The GSLR procedure is an excellent solution to the effects of pneumoperitoneum on patients. Previous studies have shown that the GSLR procedure is a safe, effective and minimally invasive treatment in gynecologic surgery, with associated savings in medical costs (25). Intriguingly, studies have shown that even pregnant women can tolerate various GSLR surgeries, avoiding hypercapnia and elevated intra-abdominal pressure due to gas insufflation (26). However, the GSLR surgery has not been explored in the context of radical resection for rectal cancer.
In our study, a total of 186 patients underwent minimally invasive radical resection of rectal cancer, of whom 90 underwent GSLR. Our results show that the GSLR does not affect the exposure of the surgical field, and it is able to visualize the critical anatomical areas well, facilitating the surgical procedure. In our study, there was no significant difference between patients in the GSLR and LR groups in terms of parameters such as age, sex, and BMI. As shown in Table 2, our results demonstrated that CVP and PIP were lower in the GSLR group at 1 h from the start of surgery and at 10 min from the end of surgery than in the LR surgical group. This indicates that the GSLR surgery had less impact on the cardiopulmonary function of the patients than the LR group. We also found that patients in the GSLR group recovered earlier from postoperative anal defecation and had less postoperative pain than those in the LR group. In Fig. 2, we also found that the surgical scar was smaller in the GSLR group. Moreover, the results of this study showed that the effect of GSLR on CD3+, CD4+, CD8 + cells of the patients was also less on postoperative day 1 and postoperative day 7 (Table 4). As shown in Table 5, in terms of postoperative complications, the results of the present study also showed that there were fewer complications of lung infection in the GSLR group compared with the LR procedure.
This study also has some limitations. First, the number of people included in this study is small, and a large sample is needed to confirm the results. Second, the results of this study are only for the Chinese population, and further research is needed for other ethnic groups.
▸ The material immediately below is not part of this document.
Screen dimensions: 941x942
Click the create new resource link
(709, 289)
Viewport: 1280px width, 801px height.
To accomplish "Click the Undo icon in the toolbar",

Third, the results of this study are only applicable to radical resection for rectal cancer, and further research is needed for other types of surgery.
In conclusion, the GSLR procedure in radical rectal resection does not interfere with the surgeon's operation and is effective in exposing key anatomical sites during surgery, while having less impact on the patient's cardiopulmonary function during surgical anesthesia. In the postoperative recovery process, the GSLR surgery also restored the patient's postoperative gastrointestinal function and T-cell subpopulations earlier compared with the LR surgery. Therefore, the GSLR surgery offers a new surgical treatment option for suitable rectal cancer patients.